Last week the Supreme Judicial Court of Massachusetts (SJC) held that, despite defaulting only one month into its five-year lease, a commercial tenant is bound by a liquidated damages clause requiring a lump-sum payment of all rent due during the remainder of the lease term. As set forth in Cummings Properties, LLC v. Hines, Massachusetts Constable’s Office Inc. (MCO), entered into a five-year office lease with Cummings Properties, LLC (Cummings). The defendant Hines, the founder and sole director of MCO, personally guaranteed MCO’s lease obligations, including full payment of rent. One month into the term, MCO lost an important business contract and failed to pay rent the following month. Cummings began eviction proceedings in the state District Court, and one year after MCO vacated the premises, Cummings entered into a four-year lease with a new tenant.
Cummings filed suit in Superior Court against Hines to enforce his obligations as guarantor of the lease. The lease contained a liquidated damages clause that provided the entire balance of rent for the lease term would become due and payable “as liquidated damages, since both parties agree that such amount is the reasonable estimate of the actual damages likely to result from such breach.” The lease did not contain any language limiting damages in the event the space was re-let.
A Superior Court judge upheld the enforceability of the liquidated damages clause. Hines appealed and the Appeals Court reversed, concluding that the provision was an unenforceable penalty because it didn’t account for the fact that Cummings could (and in fact did) re-let the space and mitigate its damages. Cummings then appealed to the SJC.

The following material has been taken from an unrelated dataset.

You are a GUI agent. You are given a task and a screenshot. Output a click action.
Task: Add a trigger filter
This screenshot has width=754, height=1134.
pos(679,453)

In its decision, the SJC cited the basic rule of freedom of contract and deference to those who willingly enter into legally enforceable contracts. Massachusetts courts have long enforced liquidated damages clauses “so long as they are not disproportionate to anticipated damages as to constitute a penalty.” The court explained that the enforceability of a liquidated damages clause is often analyzed under either the “single look” approach, which looks at the circumstances at the time of contract formation, or the “second look” approach, which allows for an after-the-fact assessment of actual damages to avoid a windfall to the non-breaching party.
Massachusetts has adopted the “single look” approach because it promotes certainty, defers to the expectations of the contracting parties, and is more likely to lead to the resolution of disputes without litigation. As the SJC said, a second look approach encourages an aggrieved party to litigate in an effort to contest the damages awarded under a liquidated damages clause in the hope of obtaining some relief. The court concluded that a liquidated damages clause like the one in the Cummings lease that awards the agreed rental value of the property at the time of breach is a “reasonable anticipation of damages that might accrue from nonpayment of rent.” Where experienced business parties have negotiated a liquidated damages clause, the court declined to read into the contract a duty to mitigate or offset for future re-letting where the contract is silent on such terms.
The SJC’s decision might cause commercial landlords to rejoice over the prospect of not only recovering full rent from a defaulting tenant, but also obtaining future rental proceeds from a new tenant. While this kind of broad liquidated damages clause might be the new starting point in future leases, it’s hard to imagine a well-represented tenant with any leverage agreeing to such an onerous clause. A sophisticated tenant will likely seek to negotiate a liquidated damages clause that caps liability at rent for some number of months, or a lump-sum payment that represents the excess of rent for the remainder of the term less the fair market rental value of the premises at the time of breach. This kind of concession is all the more critical if you are negotiating a lease for 10 or 15 years, or if your client is personally guaranteeing the lease. The SJC’s decision, however, ignores the plight of small commercial tenants who may lack leverage and have no choice but to accept this kind of liquidated damages clause. The lesson for commercial landlords and tenants from Cummings is clear: the words of the contract matter and the unwary tenant (or personal guarantor) who simply skims over a lease document before signing does so at great risk.